PhenixFIN's debt-to-equity ratio stands at 0.85, with total debt of $135.7 million and total equity of $160.3 million. The company had $67.6 million in cash and cash equivalents as of September 30, 2024. The revolving credit facility was amended in February 2024 to increase the size to $62.5 million, and then again in August 2024 to increase it to $87.5 million. As of December 31, 2024, the company had $84 million outstanding on this $87.5 million facility.
The company's current ratio and quick ratio are both 1187.9, indicating strong short-term liquidity.
Investment Portfolio Performance
As of December 31, 2024, 90.6% of the portfolio (by fair value) was rated as a '2' on the company's internal rating scale, indicating that the investments were performing within expectations with neutral or favorable risks compared to the time of origination. The remaining 9.4% of the portfolio was rated as a '3' or below, indicating underperformance or increased risk.
Navigating Market Challenges
PhenixFIN's portfolio and financial performance have been impacted by various market events in recent years. The COVID-19 pandemic and the Russian invasion of Ukraine in 2022 both caused significant market volatility and disruptions, which affected the operations and valuations of some of the company's portfolio companies.
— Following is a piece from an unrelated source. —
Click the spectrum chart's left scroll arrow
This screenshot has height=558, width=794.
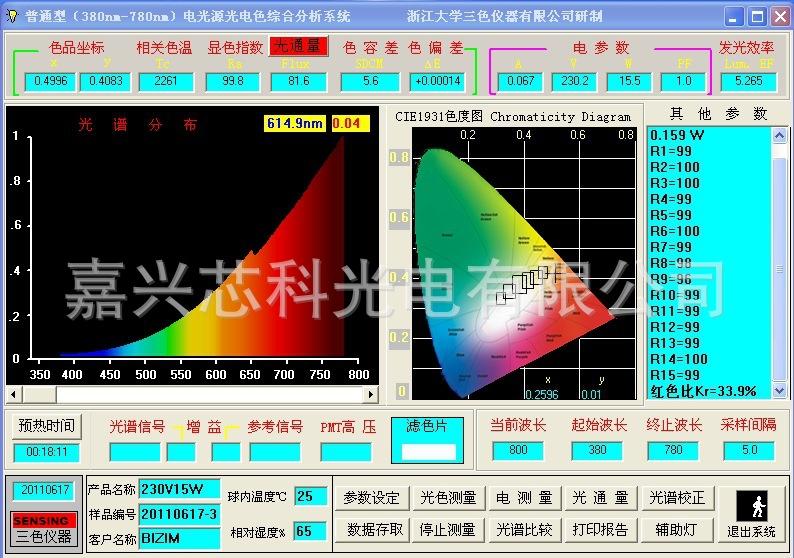(15, 395)
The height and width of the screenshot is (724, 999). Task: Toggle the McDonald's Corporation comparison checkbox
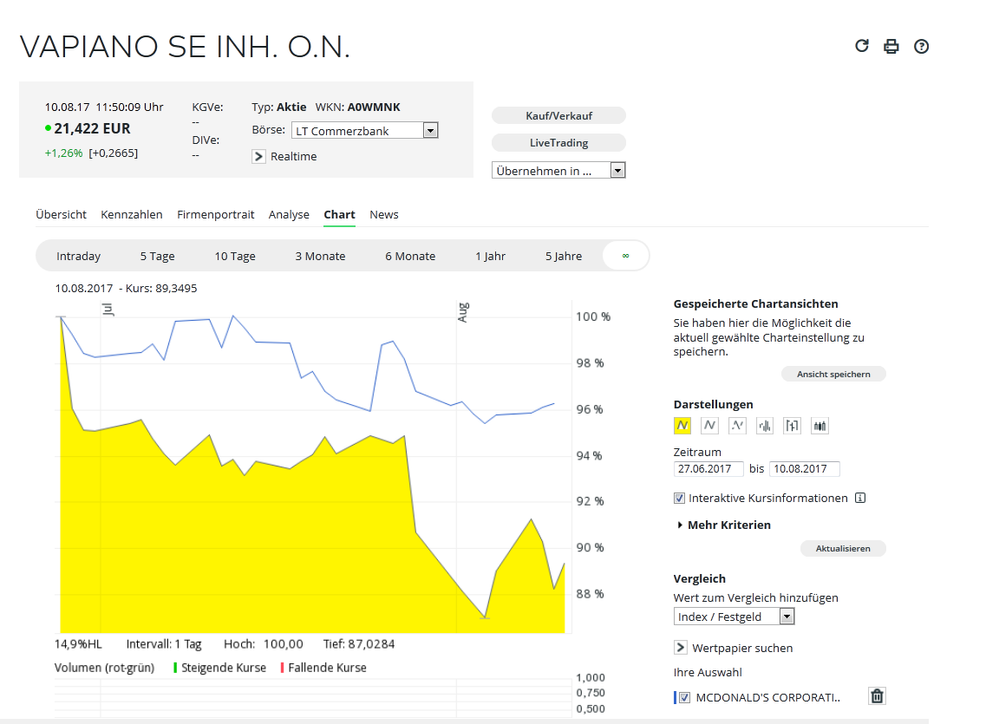pyautogui.click(x=685, y=697)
However, PhenixFIN has demonstrated resilience in navigating these challenges. The company's diversified investment portfolio, conservative leverage profile, and disciplined underwriting approach have helped mitigate the impact of market disruptions. Additionally, PhenixFIN's internalized management structure has provided the flexibility to quickly adapt to changing market conditions and implement strategic initiatives.
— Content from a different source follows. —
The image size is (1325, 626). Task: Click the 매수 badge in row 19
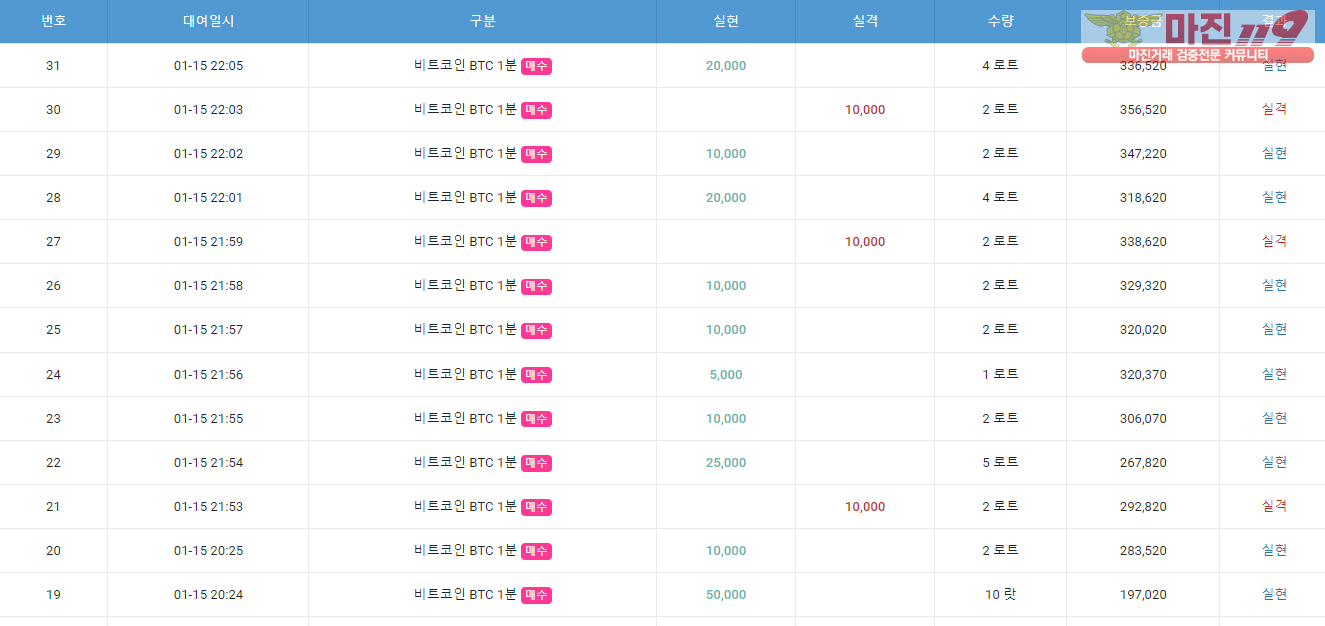pos(536,595)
One such initiative was the company's acquisition of approximately 80% of the equity of The National Security Group, Inc. (NSG), an Alabama-based insurance holding company, in October 2024. This transaction diversified PhenixFIN's business model and provided exposure to the insurance industry, which has historically exhibited less correlation to broader market movements.
Risks and Outlook
As a BDC, PhenixFIN is subject to various risks, including market, credit, and regulatory risks. The company's investments in lower-rated and unrated debt securities expose it to higher levels of credit risk, and changes in interest rates could impact the cost of the company's borrowings and the yields on its investments.
Furthermore, as a RIC (regulated investment company) under the Internal Revenue Code, PhenixFIN must meet certain distribution requirements to maintain its tax status, which could limit its ability to retain earnings for growth and investment.
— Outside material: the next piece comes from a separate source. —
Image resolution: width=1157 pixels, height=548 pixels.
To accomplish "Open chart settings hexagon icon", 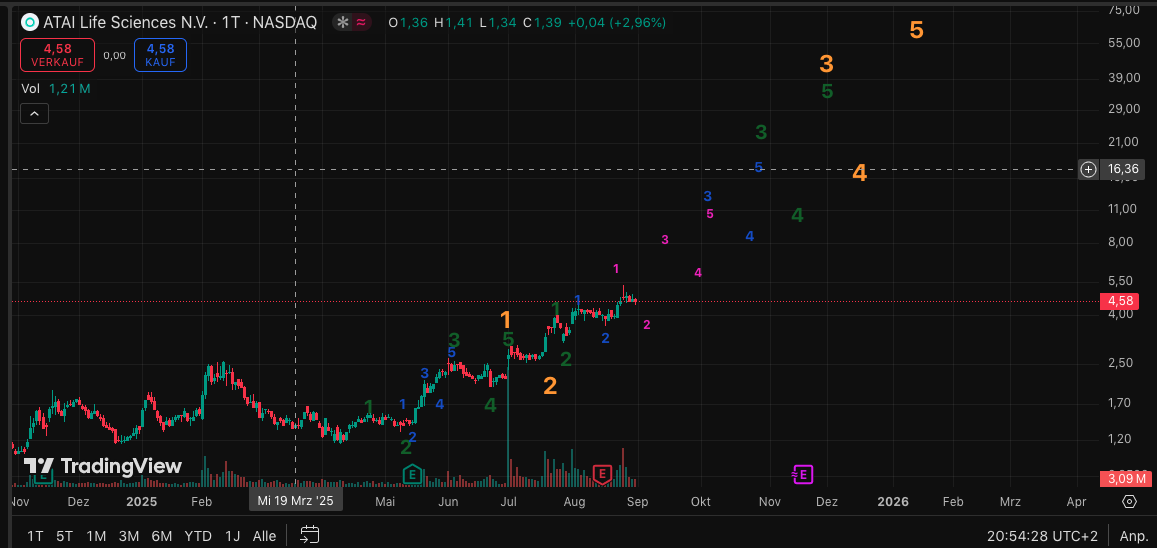I will pyautogui.click(x=1129, y=501).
Despite these risks, PhenixFIN's management team remains cautiously optimistic about the company's outlook. The recent expansion of its credit facility to $87.5 million, completed in August 2024, has provided additional financial flexibility to pursue new investment opportunities and support its portfolio companies as needed.
Additionally, the integration of NSG into PhenixFIN's operations is expected to enhance the company's diversification and risk profile, potentially opening up new avenues for growth and value creation. The company's management has expressed confidence in its ability to navigate the current market environment and continue delivering value to its shareholders.
Conclusion
PhenixFIN Corporation has established itself as a well-diversified BDC with a proven track record of navigating market challenges. Its internalized management structure, conservative leverage profile, and strategic initiatives, such as the acquisition of NSG, have positioned the company to capitalize on future opportunities while mitigating risks. As PhenixFIN continues to execute its investment strategy and explore new avenues for growth, it remains a compelling investment proposition for investors seeking exposure to the middle-market lending space.